▸ Task statement: Write out every entry exactly as given, but omit the pictures.

= = = =

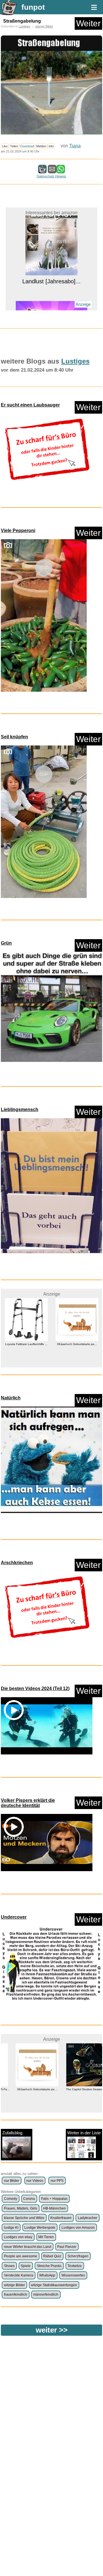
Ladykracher (87, 2218)
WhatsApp (47, 2275)
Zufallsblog (12, 2132)
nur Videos (34, 2180)
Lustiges (24, 26)
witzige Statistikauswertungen (54, 2285)
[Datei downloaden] (46, 449)
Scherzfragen (78, 2256)
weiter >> (52, 2330)
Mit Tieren (46, 2237)
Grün (6, 943)
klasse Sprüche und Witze (24, 2218)
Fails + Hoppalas (54, 2198)
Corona (29, 2198)
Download (27, 146)
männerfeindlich (45, 2294)
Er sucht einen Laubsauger (30, 404)
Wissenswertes (73, 2275)
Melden (41, 146)
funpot (33, 7)
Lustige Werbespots (39, 2227)
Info (51, 146)
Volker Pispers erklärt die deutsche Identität (28, 1803)
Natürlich (11, 1397)
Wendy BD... (77, 1362)
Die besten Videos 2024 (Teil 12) (35, 1688)
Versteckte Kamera (18, 2275)
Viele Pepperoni (18, 530)
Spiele (26, 2266)
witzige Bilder (44, 26)
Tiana (75, 145)
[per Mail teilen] (52, 170)
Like (5, 146)
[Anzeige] (51, 299)
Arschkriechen (17, 1562)
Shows (9, 2266)
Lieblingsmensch (19, 1109)
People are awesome (20, 2256)
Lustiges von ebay (18, 2237)
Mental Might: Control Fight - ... (51, 309)
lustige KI (11, 2227)
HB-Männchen (54, 2208)
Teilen (14, 146)
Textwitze (75, 2266)
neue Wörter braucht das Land (27, 2246)
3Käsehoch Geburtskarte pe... (26, 1344)
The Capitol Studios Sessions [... (76, 2089)
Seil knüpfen (14, 736)
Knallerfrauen (61, 2218)
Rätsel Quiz (52, 2256)
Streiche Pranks (49, 2266)
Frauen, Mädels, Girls (20, 2208)
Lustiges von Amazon (78, 2227)
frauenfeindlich (15, 2294)
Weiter (88, 23)
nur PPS (57, 2180)
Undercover (14, 1917)
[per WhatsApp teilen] (60, 170)
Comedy (10, 2198)
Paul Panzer (66, 2246)
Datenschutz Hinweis (51, 176)
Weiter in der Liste (84, 2132)
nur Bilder (11, 2180)
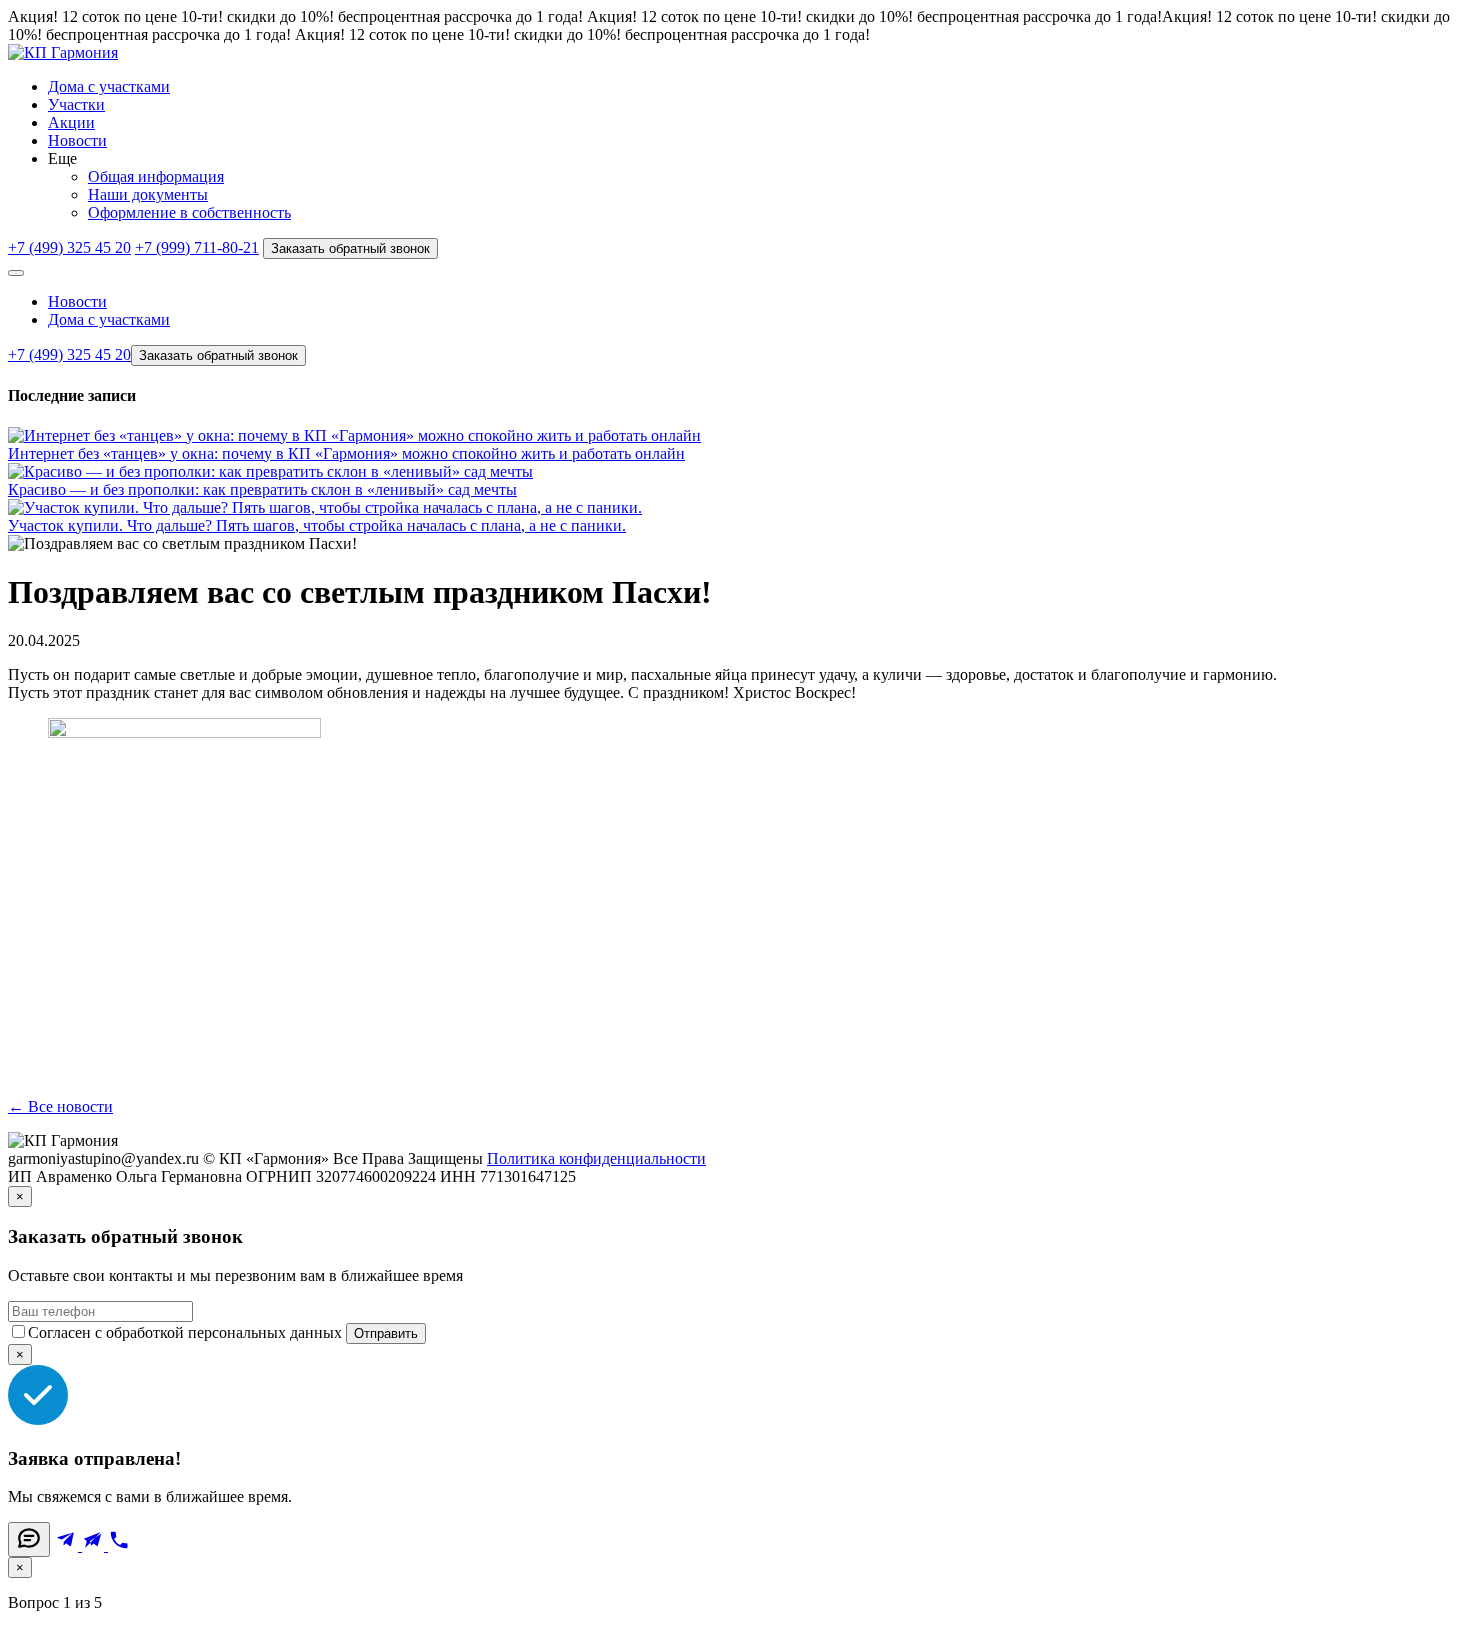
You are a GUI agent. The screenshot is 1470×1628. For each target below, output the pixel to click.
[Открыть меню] (16, 273)
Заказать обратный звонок (350, 248)
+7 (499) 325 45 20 (69, 247)
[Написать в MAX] (95, 1545)
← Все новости (60, 1106)
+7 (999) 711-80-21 (197, 247)
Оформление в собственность (189, 212)
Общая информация (156, 176)
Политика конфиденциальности (596, 1158)
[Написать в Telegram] (68, 1545)
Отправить (386, 1333)
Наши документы (148, 194)
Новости (77, 140)
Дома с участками (109, 86)
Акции (71, 122)
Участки (76, 104)
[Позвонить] (119, 1545)
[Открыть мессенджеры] (29, 1539)
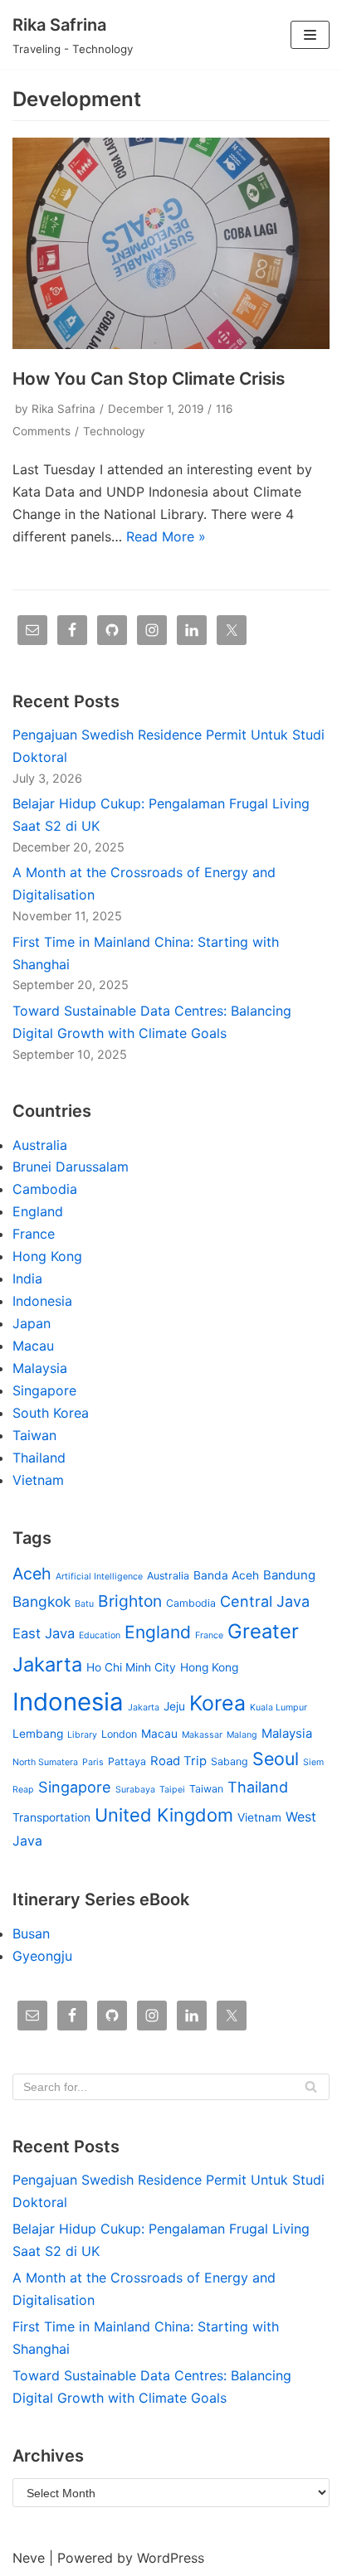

= = = =

▸ Response:
Ladykracher (87, 2218)
WhatsApp (47, 2275)
Zufallsblog (12, 2132)
nur Videos (34, 2180)
Lustiges (24, 26)
witzige Statistikauswertungen (54, 2285)
[Datei downloaden] (46, 449)
Scherzfragen (78, 2256)
weiter >> (52, 2330)
Mit Tieren (46, 2237)
Grün (6, 943)
klasse Sprüche und Witze (24, 2218)
Fails + Hoppalas (54, 2198)
Corona (29, 2198)
Download (27, 146)
männerfeindlich (45, 2294)
Er sucht einen Laubsauger (30, 404)
Wissenswertes (73, 2275)
Melden (41, 146)
funpot (33, 7)
Lustige Werbespots (39, 2227)
Info (51, 146)
Volker Pispers erklärt die deutsche Identität (28, 1803)
Natürlich (11, 1397)
Wendy BD... (77, 1362)
Die besten Videos 2024 (Teil 12) (35, 1688)
Versteckte Kamera (18, 2275)
Viele Pepperoni (18, 530)
Spiele (26, 2266)
witzige Bilder (44, 26)
Tiana (75, 145)
[per Mail teilen] (52, 170)
Like (5, 146)
[Anzeige] (51, 299)
Arschkriechen (17, 1562)
Shows (9, 2266)
Lieblingsmensch (19, 1109)
People are awesome (20, 2256)
Lustiges von ebay (18, 2237)
Mental Might: Control Fight - ... (51, 309)
lustige KI (11, 2227)
HB-Männchen (54, 2208)
Teilen (14, 146)
Textwitze (75, 2266)
neue Wörter braucht das Land (27, 2246)
3Käsehoch Geburtskarte pe... (26, 1344)
The Capitol Studios Sessions [... (76, 2089)
Seil knüpfen (14, 736)
Knallerfrauen (61, 2218)
Rätsel Quiz (52, 2256)
Streiche Pranks (49, 2266)
Frauen, Mädels, Girls (20, 2208)
Lustiges von Amazon (78, 2227)
frauenfeindlich (15, 2294)
Weiter (88, 23)
nur PPS (57, 2180)
Undercover (14, 1917)
[per WhatsApp teilen] (60, 170)
Comedy (10, 2198)
Paul Panzer (66, 2246)
Datenschutz Hinweis (51, 176)
Weiter in der Liste (84, 2132)
nur Bilder (11, 2180)
You are a GUI agent. The screenshot is 1470×1628. For each target below, output the pixel to click.
[Открыть меню] (16, 273)
Заказать обратный звонок (350, 248)
+7 (499) 325 45 20 (69, 247)
[Написать в MAX] (95, 1545)
← Все новости (60, 1106)
+7 (999) 711-80-21 (197, 247)
Оформление в собственность (189, 212)
Общая информация (156, 176)
Политика конфиденциальности (596, 1158)
[Написать в Telegram] (68, 1545)
Отправить (386, 1333)
Наши документы (148, 194)
Новости (77, 140)
Дома с участками (109, 86)
Акции (71, 122)
Участки (76, 104)
[Позвонить] (119, 1545)
[Открыть мессенджеры] (29, 1539)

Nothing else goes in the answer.